Hockey is a game with both luck and skill elements. Due to that luck/randomness element, you can never predict 100% of the results in hockey (and that's a good thing, otherwise there would be no point watching the games). So here's my question:
In the long run, what algorithm will give you the most correct predictions? What is the maximum percentage of playoff series for which you could correctly predict the winner?
Comparison of Prediction Methods
These results are calculated from 2006-2013 (with Fenwick stats calculated 2008 onwards).
Traditional stats
Team with home ice: 69/120 (57%)
Better regular season record: 69/120 (57%)
Better regular season record, ignoring shootouts: 72/120 (60%)
Shot differential: 77/120 (64%)
Goal differential, ignoring shootouts: 81/120 (68%)
New stats
Better Fenwick tied: 51/90 (57%)
Better Fenwick Close: 55/90 (61%)
Better Score-Adjusted Fenwick: 58/90 (64%)
Goal differential has been the best predictor of playoff success in the salary cap era.
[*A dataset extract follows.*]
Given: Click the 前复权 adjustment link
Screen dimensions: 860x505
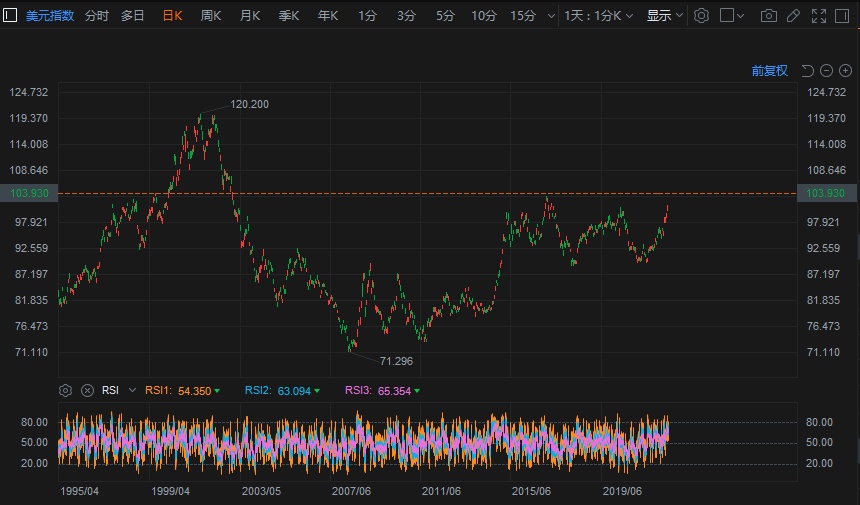Looking at the screenshot, I should click(769, 70).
Among the new stats, Score-Adjusted Fenwick so far has the highest predictive value.
Of course, a major caveat is that we only have 6 or 8 playoff tournaments which isn't a huge sample size.
Theoretical Limit
Here's a study from the Nations Network about the relative impact of luck and skill on results in different sports.
http://nhlnumbers.com/2013/8/6/theoretical-predictions-in-machine-learning-for-the-nhl-part-ii
The researcher found that actual NHL standings are indistinguishable from standings in a league where only 24% of games go to the "better team" and the other 76% of games are decided by a coin toss.
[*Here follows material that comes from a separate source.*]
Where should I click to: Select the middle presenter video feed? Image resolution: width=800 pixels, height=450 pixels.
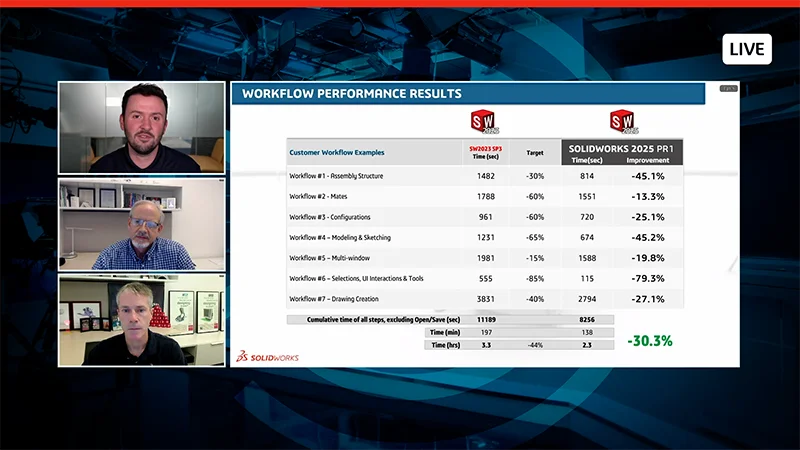pos(141,224)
An implication of this is that in the long run, you can't correctly predict the winner of more than 62% (24+76/2) of NHL games. Parity is real.
The 62% number was calculated from regular season results. If that number also holds in the playoffs, then the binomial formula says that the "better" team wins 75% of playoff series.
http://nhlnumbers.com/2013/9/6/machine-learning-predictions-of-playoff-series
Here's a later study from the same author.
After an iterative cycle of training and validating, he was able to reach 74% accuracy.